_PROVIDED TEXT_.
****************************************
Lorimer letters: what broadcast media professionals need to know
< Back to News

Lorimer letters: what broadcast media professionals need to know

What are Lorimer letters?

Also known as LP10 letters, Lorimer letters are provided by HMRC to freelancers who want to be classed and paid as self-employed contractors and don’t operate through a limited company.

They can legitimately prove they should be classed as self-employed because they run their own freelance business.

A Lorimer letter provides assurance to the hiring company that the individual they’re contracting for short-term work should be paid gross, with no income tax or National Insurance contributions (NICs) deducted.

Without such an assurance from HMRC, broadcast professionals working on short engagements have often been overtaxed when they’re paid through the payroll.

Lorimer letters the backstory

The name of what’s officially termed a Letter of Authority refers to case law (Lorimer v Hall, 1993).

Ian Lorimer was a TV technician working for 20 production companies on brief engagements; Brian Hall a tax inspector.
****************************************
_INFORMATION GIVEN_.
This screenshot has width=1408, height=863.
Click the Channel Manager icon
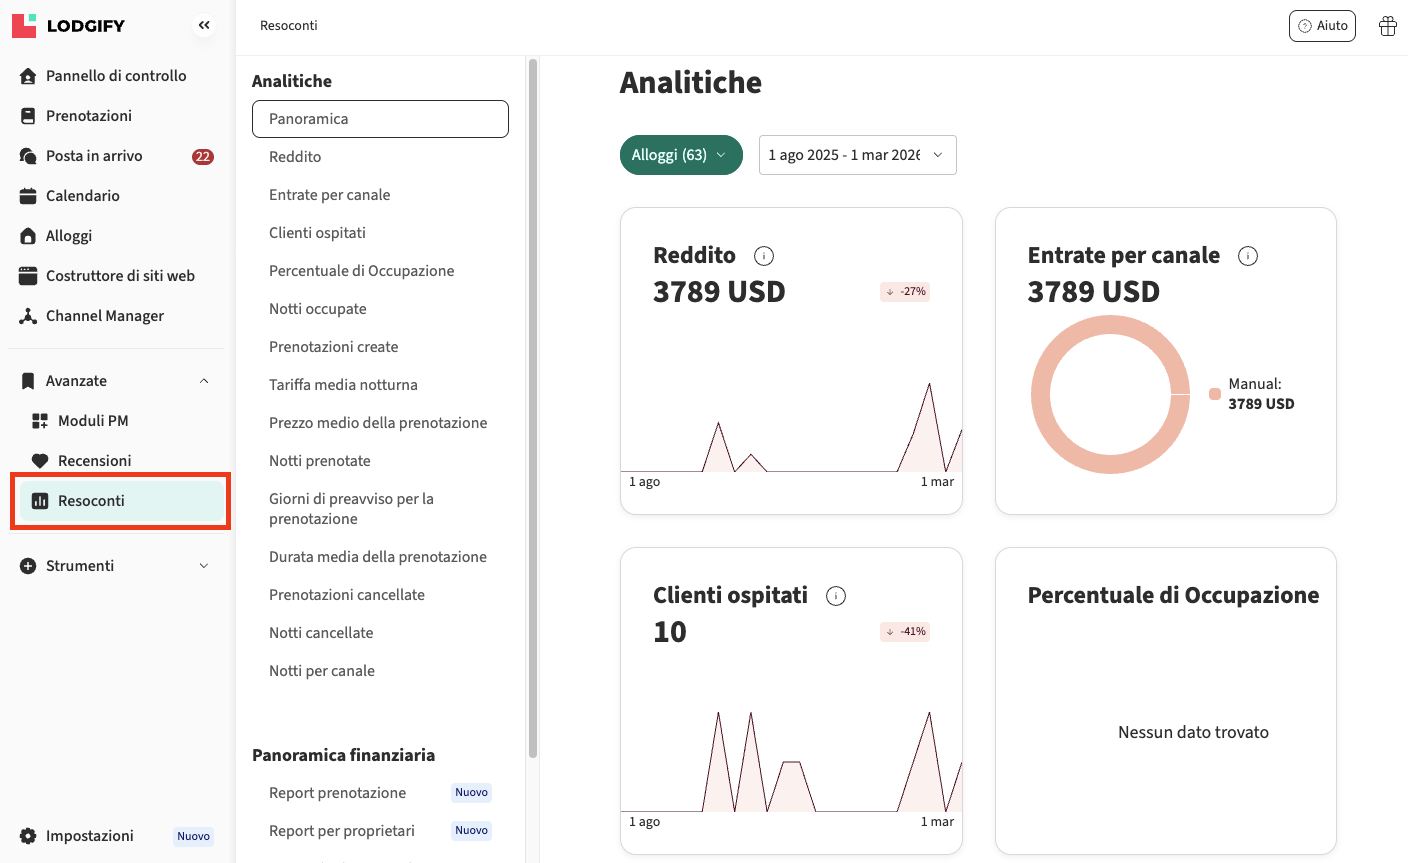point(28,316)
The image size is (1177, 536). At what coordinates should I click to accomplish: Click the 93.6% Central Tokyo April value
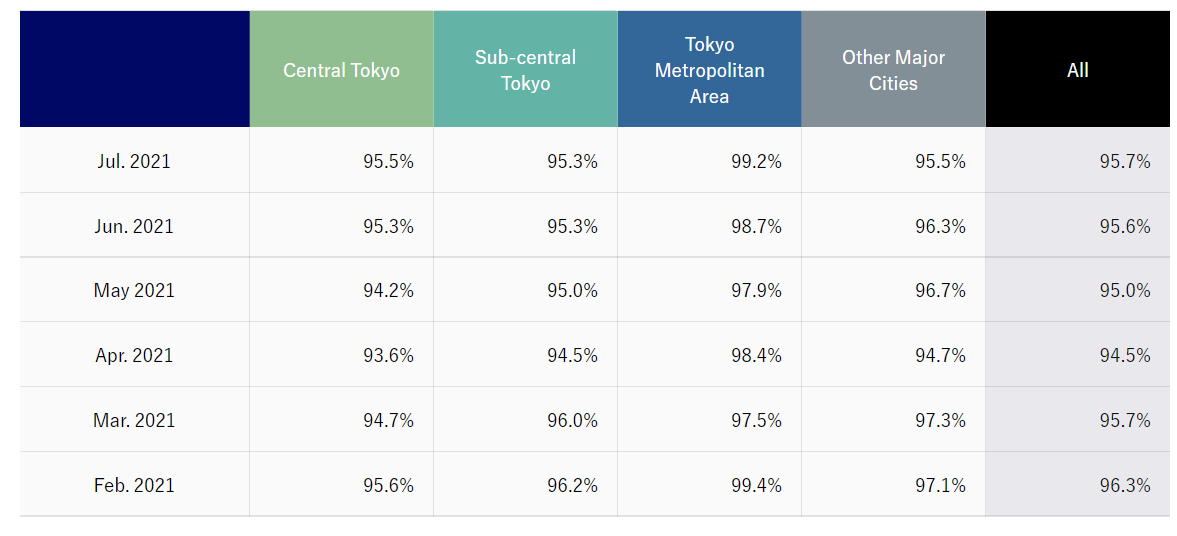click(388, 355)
****************************************
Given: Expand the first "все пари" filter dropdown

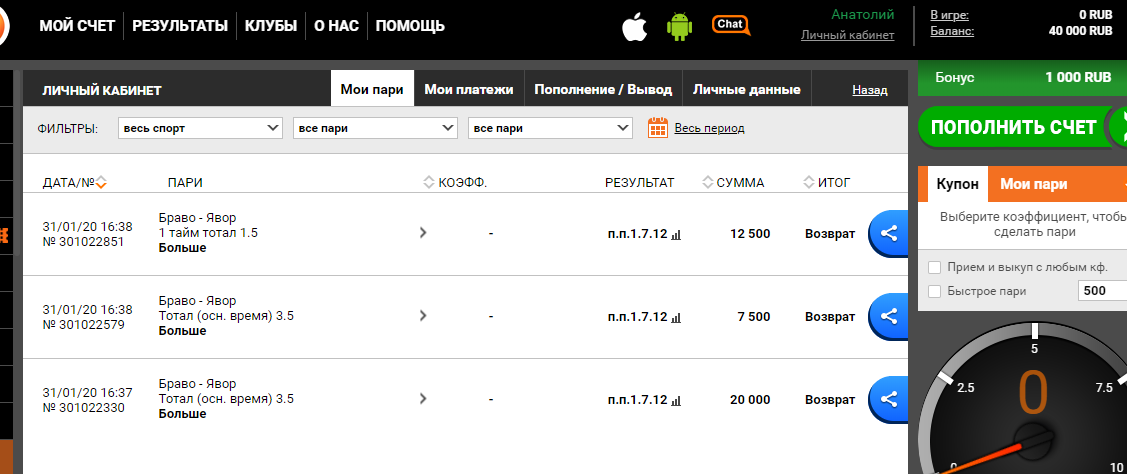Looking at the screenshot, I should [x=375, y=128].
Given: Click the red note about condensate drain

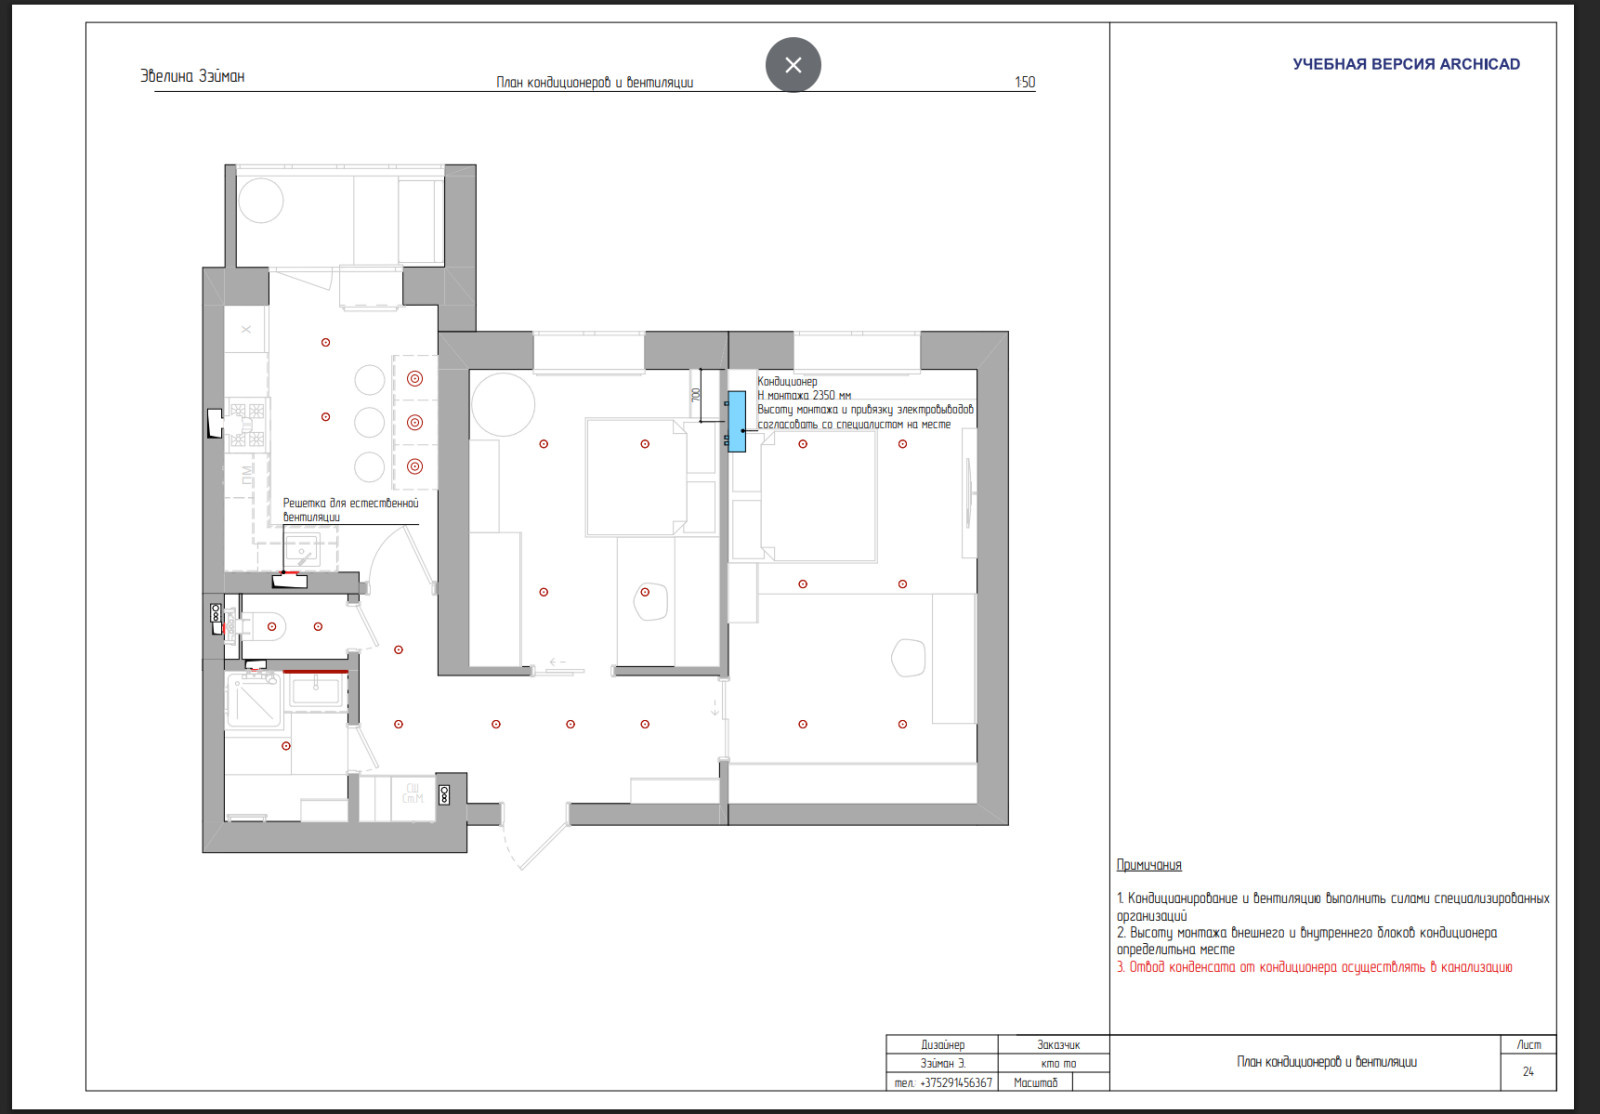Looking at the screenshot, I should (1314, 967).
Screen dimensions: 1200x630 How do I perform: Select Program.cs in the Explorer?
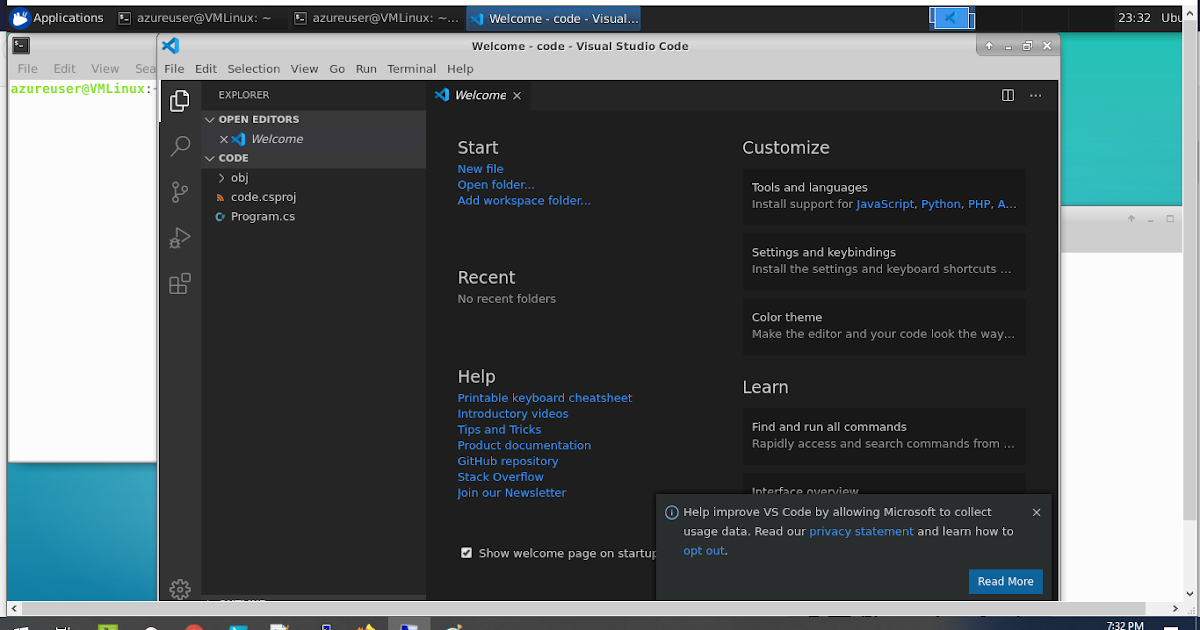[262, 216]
****************************************
_STATED TASK 1_. Retype everything in the Lorimer letters article from "They can legitimately" down to "a tax inspector.".
_STATED TASK 2_. According to the Lorimer letters article, what is another name for Lorimer letters?
_STATED TASK 3_. Continue the Lorimer letters article from the point where it stops.

_RIGHT ANSWER 1_.
They can legitimately prove they should be classed as self-employed because they run their own freelance business.

A Lorimer letter provides assurance to the hiring company that the individual they’re contracting for short-term work should be paid gross, with no income tax or National Insurance contributions (NICs) deducted.

Without such an assurance from HMRC, broadcast professionals working on short engagements have often been overtaxed when they’re paid through the payroll.

Lorimer letters the backstory

The name of what’s officially termed a Letter of Authority refers to case law (Lorimer v Hall, 1993).

Ian Lorimer was a TV technician working for 20 production companies on brief engagements; Brian Hall a tax inspector.

_RIGHT ANSWER 2_. LP10 letters

_RIGHT ANSWER 3_.
Hall argued that because Lorimer used equipment provided by the companies he was working for, he was an employee as he didn’t meet one of the “self-employed” HMRC tests (to provide his own equipment). Also, it was argued, the production company “dictates the hours to be worked, where he shall work, the date he shall work”.

Lorimer, though, was ruled to be running a self-employed business and not working in a succession of short-term employments because he took a business-like approach to finding new clients and engagements.

The case helped to clarify differences between employment and self-employment.

Who Lorimer letters help

HMRC typically issues Lorimer letters for behind-camera workers and production-based roles only.

As per this HMRC Employment Status Manual, particular behind-camera occupations in TV and film are treated as self-employed. They include camera operators, producers, writers, directors, gaffers, carpenters, electricians and stage managers.

HMRC provides a list of accepted self-employed grades (job titles), and told Frame 25: “The list can’t cover every grade and doesn’t mean that a role can’t be self-employed.

“For roles not covered by this guidance, the facts should be looked at in more detail. We recommend using other HMRC guidance to decide the correct employment status such as the online tool ‘check employment status for tax’ (CEST), but it isn’t mandatory.

“HMRC can also issue a Letter of Authority to qualifying behind-camera workers for very short-term, irregular engagements of less than 10 days (dailies type work).”

If you’re not in an approved grade, you can prevent National Insurance being deducted using a Lorimer letter.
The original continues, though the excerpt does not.